Hi Jacob,

Yes, the arrow format allows for larger-than-memory datasets. I can describe a little what this looks like on the Julia side of things, which should be pretty similar in other languages.

When you write a dataset to the arrow format, either on disk or in memory, you're laying the data + metadata down in a specific, (mostly) self-describing format, with the actual data in particular being written in pre-determined, binary formats by supported type. Provisions are made for even writing a long table in chunks, and writing columns with a dictionary encoding (which can "compress" a column with low cardinality).

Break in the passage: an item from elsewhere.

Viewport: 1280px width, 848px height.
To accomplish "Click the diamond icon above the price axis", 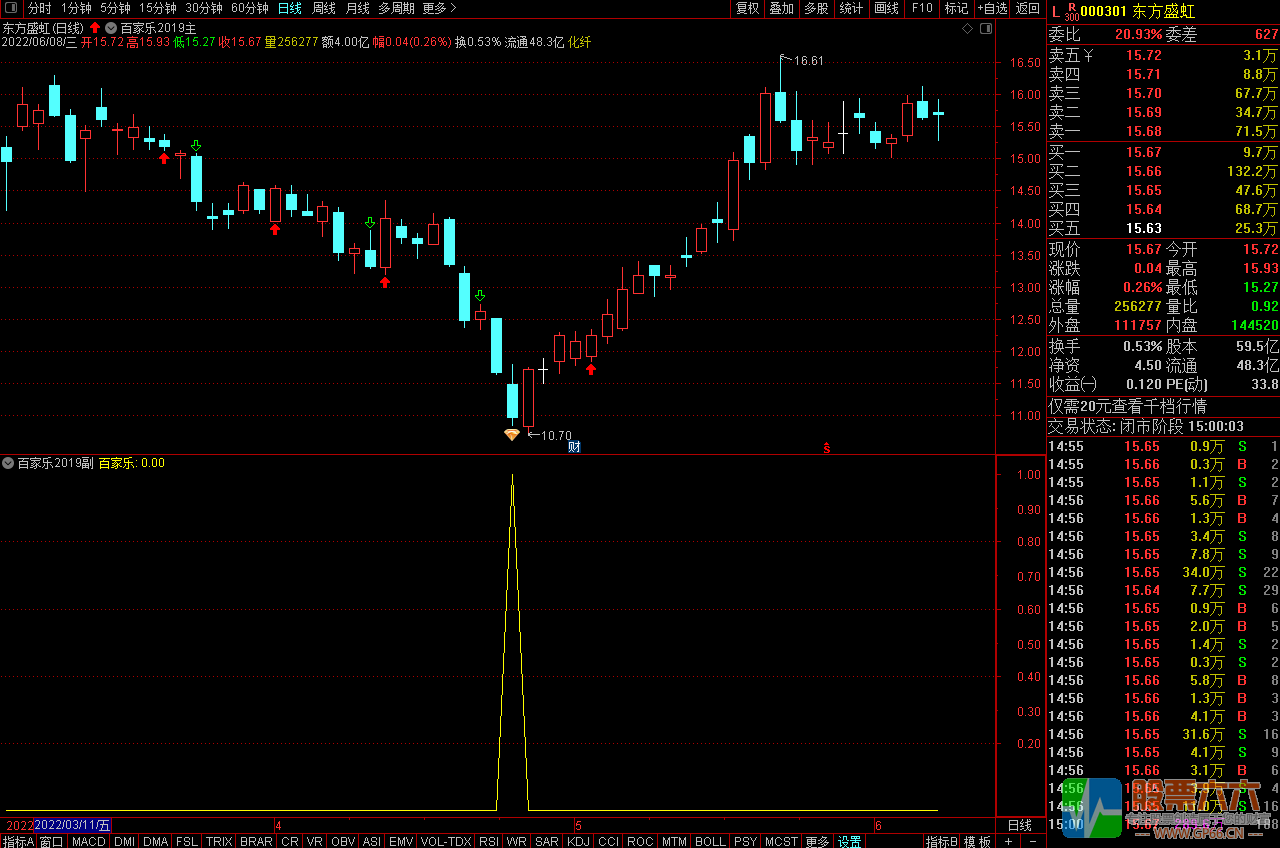I will tap(967, 30).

What this allows when _reading_, is you can "memory map" this entire region of arrow memory to make it available to a running program, which means the OS will "give you" the memory, without necessarily loading the entire region into RAM at the same time, instead it "swaps" requested regions into RAM as necessary. For the Arrow.jl Julia package, reading a table or stream starts with getting access to an arrow memory region: if a file, it calls `Mmap.mmap(file)`, or you can pass a `Vector{UInt8}` directly. For `Arrow.Stream`, it only reads the initial schema metadata, and then you can iterate the stream to get the group of columns for each batch (chunk). For `Arrow.Table`, it will process all record batches, "chaining" each chunk together using a ChainedVector type for each column. When the columns are "read", they're really just custom types that wrap a specific region of the arrow memory along with the metadata type information and length. This means no new memory (well, practically none) is allocated when creating one of these ArrowVectors or chaining them together, but they still satisfy the AbstractArray interface which allows all sorts of operations on the data.

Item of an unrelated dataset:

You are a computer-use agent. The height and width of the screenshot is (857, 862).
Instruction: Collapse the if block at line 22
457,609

The Arrow.jl package also defines the Tables.jl interface for `Arrow.Table`, which means, for example, you can operate on an arrow-memory-backed DataFrame just by doing `df = DataFrame(Arrow.Table(file))`. This builds the `Arrow.Table` like I described above, then the `DataFrame` constructor uses the memory-mapped columns directly in its construction. You can then use all of the useful functionality of DataFrames directly on these arrow columns. Similarly for other Tables.jl-compatible packages, they're just as accessible: SQLite.load!(db, "arrow_data", arrow_table) to load arrow data into an sqlite database, CSV.write("arrow.csv", arrow_table) to write arrow data out as csv file, MySQL.load!(db, "arrow_data", arrow_table) to load data into a mysql database table, and so on.

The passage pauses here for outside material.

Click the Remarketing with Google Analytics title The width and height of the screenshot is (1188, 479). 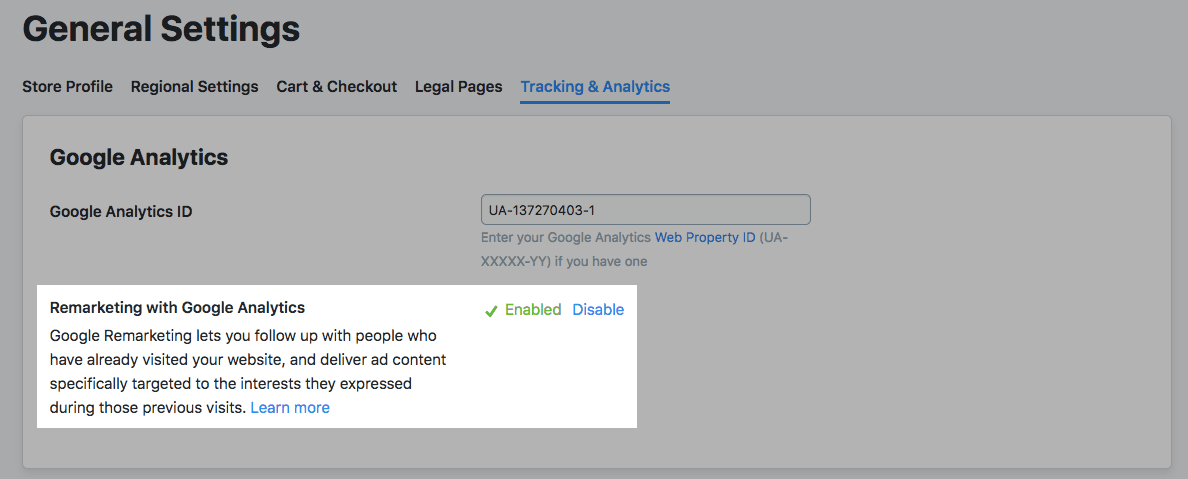click(177, 308)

Sorry for the diatribe, but I've actually been meaning to write a bunch of this down for some enhanced documentation for the Arrow.jl package, so consider this a teaser!

Hope that helps!

-Jacob

On Thu, Oct 22, 2020 at 12:39 PM Jacob Zelko <jacobszelko@gmail.com> wrote:

Hi all,

Very basic question as I have seen conflicting sources. I come from the Julia community and was wondering if Arrow can handle larger-than-memory datasets? I saw this post by Wes McKinney here discussing that the tooling is being laid down:

Table columns in Arrow C++ can be chunked, so that appending to a table is a zero copy operation, requiring no non-trivial computation or memory allocation. By designing up front for streaming, chunked tables, appending to existing in-memory tabler is computationally inexpensive relative to pandas now. Designing for chunked or streaming data is also essential for implementing out-of-core algorithms, so we are also laying the foundation for processing larger-than-memory datasets.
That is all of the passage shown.